● **Task**: Could you return, word for word, the stretch of the forum post on obedience titles starting at "A title is not" and ending at "such things count."?

● **Selected extract**:

# What is an Obedience Title Really?



## LibertyME (Jan 6, 2007)

I read this a couple of years ago...I have no idea how old it is, but possible before agility, flyball etc... Or perhaps Obed and Herding were the teams favored events...

I keep a copy of it in my trialing bag....

Next weekend there is a trial 2.5 hours away (that is a 'nearby show' up in my neck of the woods!)....Liberty and I will be there Saturday with bells on...hoping to finish her Rally Excellent title and maybe, just maybe get a leg in Open...:crossfing




What is an Obedience Title, Really?
Sandy Mowry

A title is not just a brag, not just a stepping stone to a higher title, not just an adjunct to competitive scores, a title is a tribute to the dog that bears it, a way to honor the dog, an ultimate memorial. It will remain in the record and in the memory for about as long as anything in the world can remain. And though the dog herself doesn't know or care that her achievements have been noted, a title says many things in the world of humans where such things count.

● **Data shown**:

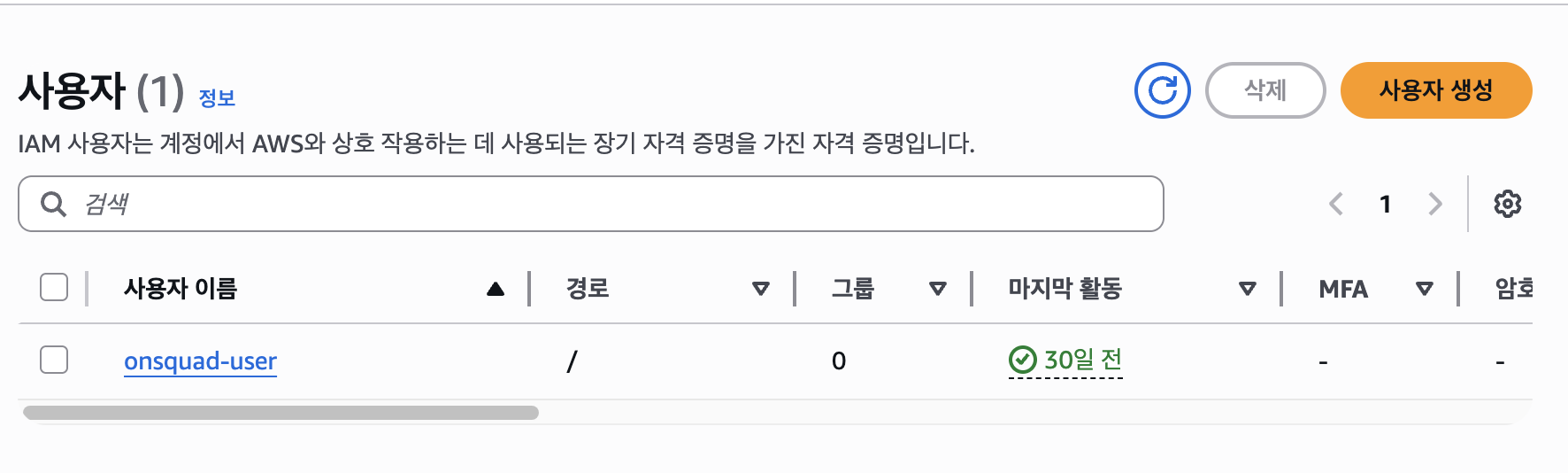Sort by 경로 column arrow

click(760, 289)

● **Correct result**:
A title is not just a brag, not just a stepping stone to a higher title, not just an adjunct to competitive scores, a title is a tribute to the dog that bears it, a way to honor the dog, an ultimate memorial. It will remain in the record and in the memory for about as long as anything in the world can remain. And though the dog herself doesn't know or care that her achievements have been noted, a title says many things in the world of humans where such things count.